Sería no obstante un error, cuando no una tontería, presumir que por el hecho de ser un hombre sólidamente educado, Braun está fuera de la realidad. Basta conocer su trayectoria para verificar que está metido, en cuerpo y alma, donde hace falta, y que lo está de manera eficaz e incansable. Pero él jamás desoye el llamado de los principios. Así, en lo que atañe al porvenir de nuestra especie, asegurará que resulta imperioso encontrar la forma de "poder afirmar la particularidad de cada cultura sin que eso sea obstáculo al entendimiento de la fraternidad universal".

Como era de prever, uno de los temas en cuyo tratamiento las lógicas de procedimiento, los valores y las propuestas de Braun y Ruiz Guiñazú llegan a distanciarse como nunca es el de la vida sexual y la experiencia matrimonial. Y si esta incompatibilidad recíproca no paraliza el diálogo es porque la lúcida sinceridad con que cada uno expone sus puntos de vista y explica por qué no puede hacer suyos los del otro tiende un puente fraternal sobre un abismo que, de otro modo, sería irremontable. Lejos de ello, el de la sexualidad y la vida conyugal y prematrimonial es uno de los capítulos más logrados en cuanto a su facultad para cautivar al lector. Baste para muestra un botón. Braun dice que, para él, "el matrimonio como el sacerdocio, no es algo que pertenezca exclusivamente a la esfera de lo privado. Es un compromiso público." Para Ruiz Guiñazú primero está la felicidad de las personas que integran la pareja y si ésta no tiene lugar, el matrimonio, como principio, pierde todo sentido. "Yo hablo, afirma, con la experiencia que da la vida. Y te pregunto, Raffy, ¿qué clase de institución familiar es aquélla que no está apoyada en el amor de las partes?" Por supuesto, llegados a este punto, a uno y otro se les hace evidente que parten de premisas totalmente inconciliables. "Para la Iglesia, concluye Braun, la familia y el matrimonio son instituciones naturales." "Yo, en cambio, sostiene Ruiz Guiñazú, pienso que la familia no es un hecho espontáneo y natural sino que se va construyendo con el tiempo y con trabajo."

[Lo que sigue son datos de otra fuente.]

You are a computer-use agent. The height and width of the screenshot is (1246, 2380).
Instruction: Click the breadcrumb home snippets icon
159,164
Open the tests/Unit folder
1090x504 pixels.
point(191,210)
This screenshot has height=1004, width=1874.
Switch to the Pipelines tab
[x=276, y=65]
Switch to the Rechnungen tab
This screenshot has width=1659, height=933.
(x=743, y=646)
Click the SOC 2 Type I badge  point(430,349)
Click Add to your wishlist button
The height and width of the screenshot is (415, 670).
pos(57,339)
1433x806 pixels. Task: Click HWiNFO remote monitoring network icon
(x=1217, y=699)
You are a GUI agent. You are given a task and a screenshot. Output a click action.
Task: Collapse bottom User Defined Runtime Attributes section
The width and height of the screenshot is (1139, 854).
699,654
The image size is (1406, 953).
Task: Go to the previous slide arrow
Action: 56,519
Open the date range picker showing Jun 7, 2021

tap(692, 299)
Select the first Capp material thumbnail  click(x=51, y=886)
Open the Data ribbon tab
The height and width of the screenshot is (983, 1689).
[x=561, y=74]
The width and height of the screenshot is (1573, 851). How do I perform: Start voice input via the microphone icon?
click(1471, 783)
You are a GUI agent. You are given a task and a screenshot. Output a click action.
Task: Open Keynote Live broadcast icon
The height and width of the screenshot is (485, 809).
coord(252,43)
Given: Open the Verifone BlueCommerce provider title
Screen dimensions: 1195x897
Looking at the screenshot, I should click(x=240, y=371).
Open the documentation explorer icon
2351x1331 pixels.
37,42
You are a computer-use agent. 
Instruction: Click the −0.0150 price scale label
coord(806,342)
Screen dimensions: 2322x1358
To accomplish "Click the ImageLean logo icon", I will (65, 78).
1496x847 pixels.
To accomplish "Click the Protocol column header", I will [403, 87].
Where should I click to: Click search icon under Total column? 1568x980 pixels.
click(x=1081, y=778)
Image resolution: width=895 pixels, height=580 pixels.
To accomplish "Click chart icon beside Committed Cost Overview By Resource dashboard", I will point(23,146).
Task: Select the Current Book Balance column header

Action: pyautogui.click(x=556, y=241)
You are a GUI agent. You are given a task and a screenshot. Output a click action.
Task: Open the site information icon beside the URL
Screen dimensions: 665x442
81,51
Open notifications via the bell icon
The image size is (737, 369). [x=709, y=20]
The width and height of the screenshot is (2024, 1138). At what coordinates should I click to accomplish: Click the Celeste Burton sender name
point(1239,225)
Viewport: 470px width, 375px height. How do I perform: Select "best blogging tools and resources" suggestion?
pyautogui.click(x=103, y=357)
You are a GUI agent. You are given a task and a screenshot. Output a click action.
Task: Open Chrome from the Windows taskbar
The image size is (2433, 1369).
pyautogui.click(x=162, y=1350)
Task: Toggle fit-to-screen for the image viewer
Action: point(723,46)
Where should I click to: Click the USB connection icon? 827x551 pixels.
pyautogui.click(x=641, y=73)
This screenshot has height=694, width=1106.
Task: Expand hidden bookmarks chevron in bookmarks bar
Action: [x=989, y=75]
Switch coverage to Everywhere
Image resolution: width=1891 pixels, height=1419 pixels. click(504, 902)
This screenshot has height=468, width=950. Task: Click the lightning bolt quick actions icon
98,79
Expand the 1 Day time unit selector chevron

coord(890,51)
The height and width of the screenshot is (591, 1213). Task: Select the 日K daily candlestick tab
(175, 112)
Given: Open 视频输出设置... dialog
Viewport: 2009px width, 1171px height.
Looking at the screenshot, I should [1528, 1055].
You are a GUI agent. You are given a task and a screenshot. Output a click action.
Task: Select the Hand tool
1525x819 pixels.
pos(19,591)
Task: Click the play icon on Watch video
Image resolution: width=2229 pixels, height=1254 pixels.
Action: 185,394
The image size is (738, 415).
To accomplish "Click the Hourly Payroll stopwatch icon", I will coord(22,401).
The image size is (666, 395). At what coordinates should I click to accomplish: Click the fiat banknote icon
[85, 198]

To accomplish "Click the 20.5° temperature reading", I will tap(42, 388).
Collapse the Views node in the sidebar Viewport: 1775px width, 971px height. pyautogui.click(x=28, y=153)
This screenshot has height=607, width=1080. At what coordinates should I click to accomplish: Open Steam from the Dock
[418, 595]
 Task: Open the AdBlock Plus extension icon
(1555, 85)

Pues bien, ¡Qué mundo que nos ha tocado! es un auténtico intercambio de vivencias y convicciones, de dudas y necesidades. Libro profundamente estimulante porque no invita a las polarizaciones drásticas ni a adherir pasivamente a una u otra perspectiva, sino a la participación crítica, atenta, vigilante; en una palabra, responsable.